We encourage you to follow the "Guided" Take 5 at least once every day. Take 5 guided practice is included as part of your daily content on the Challenge. We also encourage you to Notice the 'Cue of the Day' and Take 5 as many times as you can throughout the day. Noticing the Cue of the Day is your opportunity to guide yourself through Take 5. As your awareness grows over the Challenge, you are likely remembering to be mindful more often and therefore increasing the number of times you Take 5 daily.

We hear you! But the answer is simple: we're helping you develop new habits that will literally hard wire pathways in the brain and that takes lots and lots of repetition. The more we practice Take 5 and return our attention to the present moment (did you know humans have shorter attention spans than goldfish?!), the more we hard wire the circuitry of our brain to be and stay in the Zone. And in the Zone we experience less stress, more joy and peak performance so stick with all those Take 5s!

The key part to this training is to learn the Take 5 practice and be able to guide yourself through it. We encourage you to revisit Take 5 Instructions to review the five steps that make up Take 5. Important to integrate the practice into your life in a seamless way that is meaningful for you. Feel free to change the words, skip a step, or just focus on 1 or 2 of the steps. You can always circle back to revisit one of the steps to extend Take 5. For example after getting to Step 5, you can go back and notice the body and breath for a few more minutes and deepen your mindful awareness.

It is good awareness to notice the mind running away – this is the first step! Now, you can strengthen the muscle of mindfulness by bringing your attention back to experience the steps of Take 5 as often as you need. Important to bring a sense of kindness and non-judgment to yourself – wandering is what minds do! The whole point of the training is to increase your capacity for paying attention in this way, and is why we call mindfulness a practice.

It can be frustrating if we think we aren't doing it right. Again, this is something to try to notice and not react to. Our tendency is to evaluate whether we are doing it right/wrong and that takes us out of the actual practice. For the first while, simply focus on listening to the guided Take 5 from start to finish, and then also choose a few of the steps that you can implement on your own in the midst of your day.
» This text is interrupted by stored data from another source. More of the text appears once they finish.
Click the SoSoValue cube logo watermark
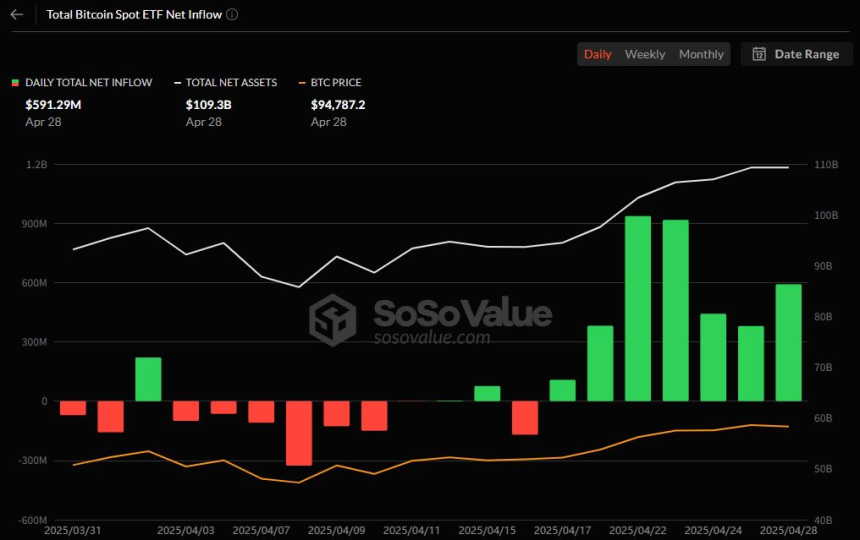The height and width of the screenshot is (540, 860). (332, 320)
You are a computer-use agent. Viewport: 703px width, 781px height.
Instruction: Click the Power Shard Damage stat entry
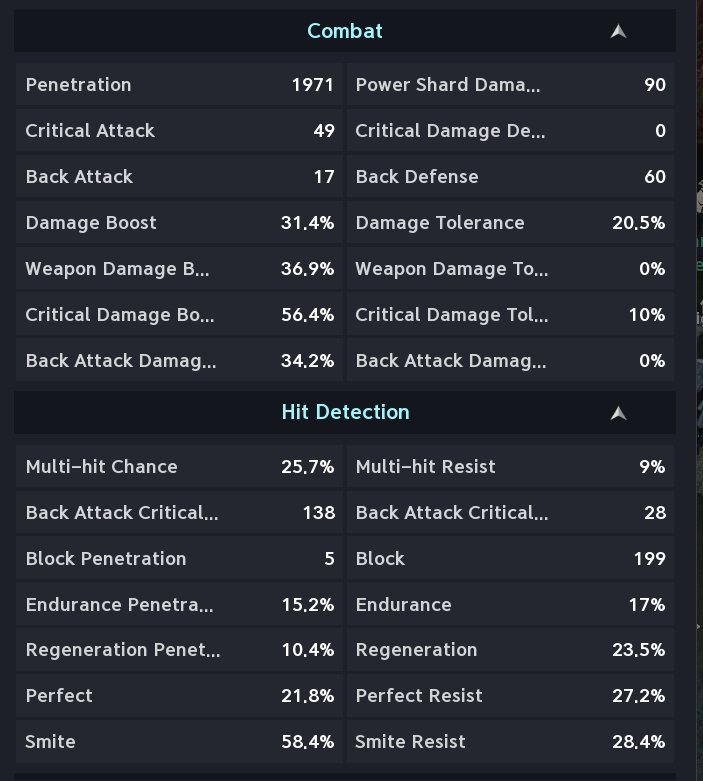[511, 85]
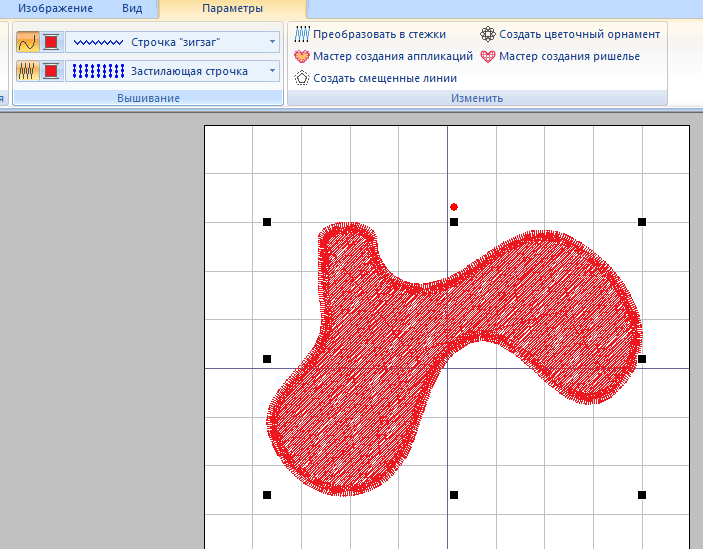The image size is (703, 549).
Task: Open the 'Застилающая строчка' fill dropdown
Action: 273,71
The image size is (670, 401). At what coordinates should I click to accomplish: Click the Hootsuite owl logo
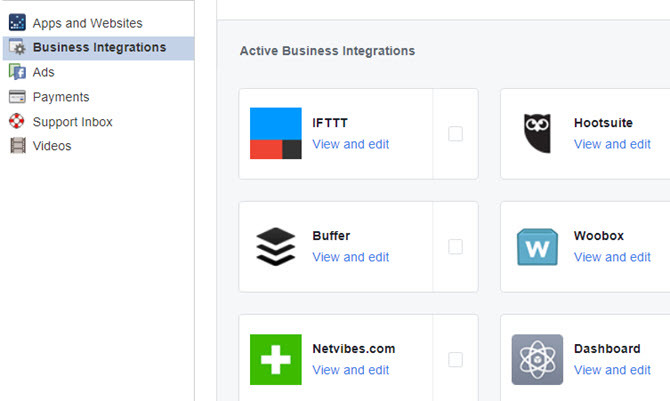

If you are finding the mind increasing busy, simplify the practice to just following the breath, and bringing your attention back as often as you can to ride the waves of the breath moving into the body and moving out of the body.

It’s simple, fast-acting, portable, and universally-beneficial: Take 5 is a mindfulness tool that can be used anywhere, anytime. You can experience direct changes to the central nervous system in only a few minutes, and longer, sustained enhancement of neuropathways that are responsible for less stress, more joy, and peak performance in a few weeks. The 30 Day Challenge does not ask you to do more of anything, only teaches you to make whatever you are doing better.

Doing Take 5 with your eyes open just takes a bit of practice! With your eyes open and potentially sitting in a meeting, experiment with shifting your attention into your feet, lifting and lengthening up the spine, feeling the breath in the body. Don’t be too concerned about removing all other input from awareness, instead notice how you can shift your awareness to body and breath for a few moments (not minutes!) while you continue to stay engaged with what you are doing. It just takes a moment to reground ourselves and take note of our mindful mindsets.